Table of Contents

Introduction

Chapter 1

Chapter 2

Chapter 3

Chapter 4

Chapter 5

Chapter 6

Chapter 7

Communicators Guide

Introduction

“Communication is the essential life blood of the organization life.”
— Ann Harriman

Communicators fill a unique role. We are career employees who are part journalist and part flack. Although we usually serve as advocates for journalism and a free press, we are not considered working journalists. Many times, our bosses don’t want to trust us with sensitive information, because, after all, we often talk to reporters and correspondents.

Communicators have to negotiate the bureaucracy while translating gobbledegook into plain language. We are the ones who put news releases, publications, and Web sites to the test. If we can understand it, then perhaps the public—our customers—will greet our products by saying: “This is from the government. I’ll be able to understand it.”

Founded in 1996, the Federal Communicators Network, www.fcn.gov, has almost 900 members who are involved in disseminating information within and outside government. Our membership includes writers, editors, public affairs specialists, program managers, analysts, speech writers, Web masters, artists, photographers, graphic artists, and librarians. With this range of talent and expertise, we set out to create a guidebook for both new and seasoned communicators.

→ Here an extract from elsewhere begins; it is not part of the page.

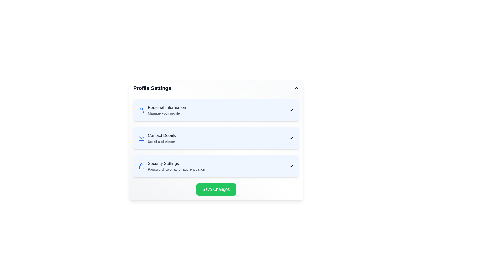  I want to click on the 'Personal Information' header text, so click(167, 110).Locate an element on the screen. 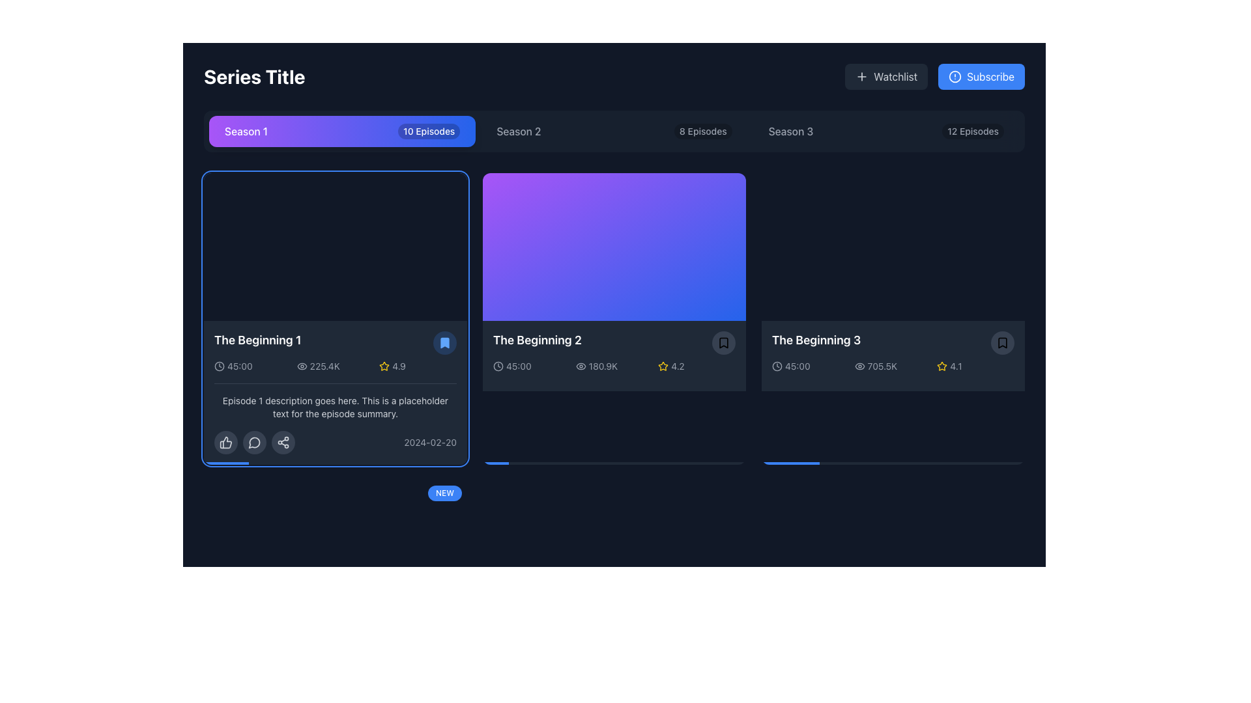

This guidebook, written, edited, and published by members of the Federal Communicators Network and other communicators, is our attempt to:

  • offer some general guidance for other federal, state, regional, and local communicators;
  • compile a list of sources and resources to help communicators refine and sharpen their skills; and
  • improve the trust between government and the public by helping us communicate clearly to the public and by making government’s message relevant to our customers.

Marci Hilt
Project Manager


Are you a bureaucrat? You might be if...

  • Your FTE can’t find the RFP on the IRP and the CRP for the EPA and the NWS or—even without the CDAs—the JIB and CENTCOM PAQ briefing shows there are 9 KIA, 6 WIA, and 2 MIA.
  • An agency reorganization would negatively impact your functional capabilities to provide essential services.
  • You ask for comments from interested people, but never tell those who aren’t interested where to send theirs.
  • You use your compensatory time to study beach renourishment in a coastal management area, rather than taking a vacation at the seaside.
  • When someone asks you what you do for a living, you say you “develop and implement policy.”
  • There are pavement deficiencies in the streets, rather than potholes.
  • Your program depopulates animals with contagious diseases, rather than killing them.
  • Your agency repositions, reduces duplications, focuses reductions, downsizes, right-sizes, out-sources human resources, or talks about the human side of downsizing, rather than firing or laying off employees.
  • You used the words program and procedure more than 100 times each in your annual report.
  • You’re politically correct, but your temperamentally challenged supervisor thinks you have an attitudinal impairment and an intellectual deficiency.
  • Moral: Not only does relying on jargon give you a wrong image—it makes you hard to understand. Use Plain Language (www.plainlanguage.gov).

“We can lick gravity, but the paperwork is overwhelming.”